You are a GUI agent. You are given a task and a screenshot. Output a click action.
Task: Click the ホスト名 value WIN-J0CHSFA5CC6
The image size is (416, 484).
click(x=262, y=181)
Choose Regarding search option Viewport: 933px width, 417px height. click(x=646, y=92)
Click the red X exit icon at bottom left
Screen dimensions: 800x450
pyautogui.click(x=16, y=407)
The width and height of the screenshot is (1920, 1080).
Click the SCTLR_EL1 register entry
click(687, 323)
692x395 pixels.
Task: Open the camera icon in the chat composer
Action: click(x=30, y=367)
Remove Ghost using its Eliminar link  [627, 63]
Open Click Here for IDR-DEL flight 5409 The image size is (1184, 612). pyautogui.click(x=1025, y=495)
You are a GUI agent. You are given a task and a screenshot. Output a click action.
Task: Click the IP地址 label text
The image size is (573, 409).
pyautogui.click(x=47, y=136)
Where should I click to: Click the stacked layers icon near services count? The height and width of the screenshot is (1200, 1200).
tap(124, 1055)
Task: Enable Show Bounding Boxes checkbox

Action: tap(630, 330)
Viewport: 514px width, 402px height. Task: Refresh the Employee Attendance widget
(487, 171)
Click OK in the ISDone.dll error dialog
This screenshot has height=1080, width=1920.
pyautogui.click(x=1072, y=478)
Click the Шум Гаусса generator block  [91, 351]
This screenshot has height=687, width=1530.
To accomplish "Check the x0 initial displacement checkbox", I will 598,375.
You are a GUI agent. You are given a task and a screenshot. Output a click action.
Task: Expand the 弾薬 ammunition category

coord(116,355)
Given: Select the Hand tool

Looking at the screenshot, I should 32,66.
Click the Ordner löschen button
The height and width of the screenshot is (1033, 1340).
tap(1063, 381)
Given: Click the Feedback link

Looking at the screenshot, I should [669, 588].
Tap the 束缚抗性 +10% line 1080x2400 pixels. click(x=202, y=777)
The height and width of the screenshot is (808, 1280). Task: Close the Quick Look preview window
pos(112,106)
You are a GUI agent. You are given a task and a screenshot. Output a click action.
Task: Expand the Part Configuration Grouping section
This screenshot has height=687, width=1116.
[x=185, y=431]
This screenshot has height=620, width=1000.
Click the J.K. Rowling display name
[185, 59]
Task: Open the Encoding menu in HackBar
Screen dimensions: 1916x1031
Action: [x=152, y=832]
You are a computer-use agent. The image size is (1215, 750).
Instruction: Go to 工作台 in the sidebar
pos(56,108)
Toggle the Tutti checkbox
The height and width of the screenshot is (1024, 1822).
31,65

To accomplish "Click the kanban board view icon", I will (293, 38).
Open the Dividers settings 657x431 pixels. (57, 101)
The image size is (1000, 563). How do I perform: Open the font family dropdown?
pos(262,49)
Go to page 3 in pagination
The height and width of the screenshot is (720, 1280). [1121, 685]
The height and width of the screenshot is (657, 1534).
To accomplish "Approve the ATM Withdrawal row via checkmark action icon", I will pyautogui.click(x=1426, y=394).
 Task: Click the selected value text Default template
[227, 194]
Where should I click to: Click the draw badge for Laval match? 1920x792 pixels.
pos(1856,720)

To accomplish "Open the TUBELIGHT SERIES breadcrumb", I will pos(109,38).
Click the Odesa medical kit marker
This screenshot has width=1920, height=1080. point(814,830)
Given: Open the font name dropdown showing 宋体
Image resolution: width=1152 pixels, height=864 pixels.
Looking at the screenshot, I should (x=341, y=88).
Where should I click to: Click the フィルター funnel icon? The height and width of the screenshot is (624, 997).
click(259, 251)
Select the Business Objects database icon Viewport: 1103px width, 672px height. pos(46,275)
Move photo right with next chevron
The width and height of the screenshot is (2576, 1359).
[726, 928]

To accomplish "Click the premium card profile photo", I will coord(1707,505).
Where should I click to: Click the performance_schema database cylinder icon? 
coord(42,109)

Aim of the exercise: Return all of the rows above unchanged, reproducing each line word for word.

Task response:
You are a GUI agent. You are given a task and a screenshot. Output a click action.
Task: Click the ホスト名 value WIN-J0CHSFA5CC6
The image size is (416, 484).
click(x=262, y=181)
Choose Regarding search option Viewport: 933px width, 417px height. click(x=646, y=92)
Click the red X exit icon at bottom left
Screen dimensions: 800x450
pyautogui.click(x=16, y=407)
The width and height of the screenshot is (1920, 1080).
Click the SCTLR_EL1 register entry
click(687, 323)
692x395 pixels.
Task: Open the camera icon in the chat composer
Action: click(x=30, y=367)
Remove Ghost using its Eliminar link  [627, 63]
Open Click Here for IDR-DEL flight 5409 The image size is (1184, 612). pyautogui.click(x=1025, y=495)
You are a GUI agent. You are given a task and a screenshot. Output a click action.
Task: Click the IP地址 label text
The image size is (573, 409).
pyautogui.click(x=47, y=136)
Where should I click to: Click the stacked layers icon near services count? The height and width of the screenshot is (1200, 1200).
tap(124, 1055)
Task: Enable Show Bounding Boxes checkbox

Action: tap(630, 330)
Viewport: 514px width, 402px height. Task: Refresh the Employee Attendance widget
(487, 171)
Click OK in the ISDone.dll error dialog
This screenshot has height=1080, width=1920.
pyautogui.click(x=1072, y=478)
Click the Шум Гаусса generator block  [91, 351]
This screenshot has height=687, width=1530.
To accomplish "Check the x0 initial displacement checkbox", I will 598,375.
You are a GUI agent. You are given a task and a screenshot. Output a click action.
Task: Expand the 弾薬 ammunition category

coord(116,355)
Given: Select the Hand tool

Looking at the screenshot, I should 32,66.
Click the Ordner löschen button
The height and width of the screenshot is (1033, 1340).
tap(1063, 381)
Given: Click the Feedback link

Looking at the screenshot, I should [669, 588].
Tap the 束缚抗性 +10% line 1080x2400 pixels. click(x=202, y=777)
The height and width of the screenshot is (808, 1280). Task: Close the Quick Look preview window
pos(112,106)
You are a GUI agent. You are given a task and a screenshot. Output a click action.
Task: Expand the Part Configuration Grouping section
This screenshot has height=687, width=1116.
[x=185, y=431]
This screenshot has height=620, width=1000.
Click the J.K. Rowling display name
[185, 59]
Task: Open the Encoding menu in HackBar
Screen dimensions: 1916x1031
Action: [x=152, y=832]
You are a computer-use agent. The image size is (1215, 750).
Instruction: Go to 工作台 in the sidebar
pos(56,108)
Toggle the Tutti checkbox
The height and width of the screenshot is (1024, 1822).
31,65

To accomplish "Click the kanban board view icon", I will (293, 38).
Open the Dividers settings 657x431 pixels. (57, 101)
The image size is (1000, 563). How do I perform: Open the font family dropdown?
pos(262,49)
Go to page 3 in pagination
The height and width of the screenshot is (720, 1280). [1121, 685]
The height and width of the screenshot is (657, 1534).
To accomplish "Approve the ATM Withdrawal row via checkmark action icon", I will pyautogui.click(x=1426, y=394).
 Task: Click the selected value text Default template
[227, 194]
Where should I click to: Click the draw badge for Laval match? 1920x792 pixels.
pos(1856,720)

To accomplish "Open the TUBELIGHT SERIES breadcrumb", I will pos(109,38).
Click the Odesa medical kit marker
This screenshot has width=1920, height=1080. point(814,830)
Given: Open the font name dropdown showing 宋体
Image resolution: width=1152 pixels, height=864 pixels.
Looking at the screenshot, I should (x=341, y=88).
Where should I click to: Click the フィルター funnel icon? The height and width of the screenshot is (624, 997).
click(259, 251)
Select the Business Objects database icon Viewport: 1103px width, 672px height. pos(46,275)
Move photo right with next chevron
The width and height of the screenshot is (2576, 1359).
[726, 928]

To accomplish "Click the premium card profile photo", I will coord(1707,505).
Where should I click to: Click the performance_schema database cylinder icon? 
coord(42,109)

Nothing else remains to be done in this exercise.